- YOUR TASK -
Copy the entries from the line with "Image resolution: width=588 pixels, height=387" through the last line of the entries, changing "coin stack" to "coin pile" and leaving everything else the same.
|---|
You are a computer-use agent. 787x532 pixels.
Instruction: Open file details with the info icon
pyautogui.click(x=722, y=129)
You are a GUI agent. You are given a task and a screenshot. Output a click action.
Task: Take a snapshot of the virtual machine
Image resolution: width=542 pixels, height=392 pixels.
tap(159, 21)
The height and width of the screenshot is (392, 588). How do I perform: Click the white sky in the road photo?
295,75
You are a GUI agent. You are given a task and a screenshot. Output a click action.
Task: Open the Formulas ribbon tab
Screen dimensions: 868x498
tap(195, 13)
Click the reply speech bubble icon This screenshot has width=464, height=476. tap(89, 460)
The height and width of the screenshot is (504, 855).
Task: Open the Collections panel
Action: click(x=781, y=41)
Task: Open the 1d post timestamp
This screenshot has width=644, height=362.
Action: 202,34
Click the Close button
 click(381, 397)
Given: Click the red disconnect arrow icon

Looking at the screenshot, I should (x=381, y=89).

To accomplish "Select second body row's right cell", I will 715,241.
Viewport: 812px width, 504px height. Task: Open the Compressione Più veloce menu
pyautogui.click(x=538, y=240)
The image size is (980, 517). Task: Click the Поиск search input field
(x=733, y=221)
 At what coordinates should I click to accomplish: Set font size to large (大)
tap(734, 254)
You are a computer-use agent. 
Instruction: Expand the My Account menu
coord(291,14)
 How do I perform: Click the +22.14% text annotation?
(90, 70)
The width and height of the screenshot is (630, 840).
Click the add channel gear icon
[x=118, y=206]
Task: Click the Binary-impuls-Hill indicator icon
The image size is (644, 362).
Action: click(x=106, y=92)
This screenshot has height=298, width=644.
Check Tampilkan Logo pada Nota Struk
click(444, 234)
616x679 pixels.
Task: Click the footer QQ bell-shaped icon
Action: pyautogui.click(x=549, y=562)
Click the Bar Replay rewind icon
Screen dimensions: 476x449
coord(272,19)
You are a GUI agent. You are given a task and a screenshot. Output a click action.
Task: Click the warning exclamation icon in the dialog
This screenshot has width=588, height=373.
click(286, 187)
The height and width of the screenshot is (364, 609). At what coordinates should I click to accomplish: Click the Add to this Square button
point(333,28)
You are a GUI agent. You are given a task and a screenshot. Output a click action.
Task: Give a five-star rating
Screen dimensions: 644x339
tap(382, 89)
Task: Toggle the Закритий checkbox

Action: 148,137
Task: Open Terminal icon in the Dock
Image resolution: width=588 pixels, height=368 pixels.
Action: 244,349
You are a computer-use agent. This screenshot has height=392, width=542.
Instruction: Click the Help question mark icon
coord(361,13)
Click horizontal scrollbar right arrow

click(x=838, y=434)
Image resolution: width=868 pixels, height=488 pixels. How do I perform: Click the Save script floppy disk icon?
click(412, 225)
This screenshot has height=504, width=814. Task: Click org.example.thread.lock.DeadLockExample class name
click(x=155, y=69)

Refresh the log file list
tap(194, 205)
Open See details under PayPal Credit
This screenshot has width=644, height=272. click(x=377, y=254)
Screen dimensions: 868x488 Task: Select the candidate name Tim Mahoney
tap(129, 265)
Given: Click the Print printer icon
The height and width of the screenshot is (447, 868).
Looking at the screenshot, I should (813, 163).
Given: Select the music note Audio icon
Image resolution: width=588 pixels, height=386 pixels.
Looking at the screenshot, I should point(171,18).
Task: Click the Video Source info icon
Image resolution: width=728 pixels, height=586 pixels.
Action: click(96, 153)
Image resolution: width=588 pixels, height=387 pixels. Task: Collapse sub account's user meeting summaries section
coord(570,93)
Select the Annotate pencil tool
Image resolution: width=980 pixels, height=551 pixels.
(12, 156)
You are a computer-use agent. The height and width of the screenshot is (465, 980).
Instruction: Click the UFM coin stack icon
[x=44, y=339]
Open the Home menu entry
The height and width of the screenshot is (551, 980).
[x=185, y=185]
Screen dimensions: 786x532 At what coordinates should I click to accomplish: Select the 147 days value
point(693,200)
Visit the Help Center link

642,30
|---|
- OUTPUT FOR THIS EXERCISE -
Image resolution: width=588 pixels, height=387 pixels. Task: Collapse sub account's user meeting summaries section
coord(570,93)
Select the Annotate pencil tool
Image resolution: width=980 pixels, height=551 pixels.
(12, 156)
You are a computer-use agent. The height and width of the screenshot is (465, 980).
Instruction: Click the UFM coin pile icon
[x=44, y=339]
Open the Home menu entry
The height and width of the screenshot is (551, 980).
[x=185, y=185]
Screen dimensions: 786x532 At what coordinates should I click to accomplish: Select the 147 days value
point(693,200)
Visit the Help Center link

642,30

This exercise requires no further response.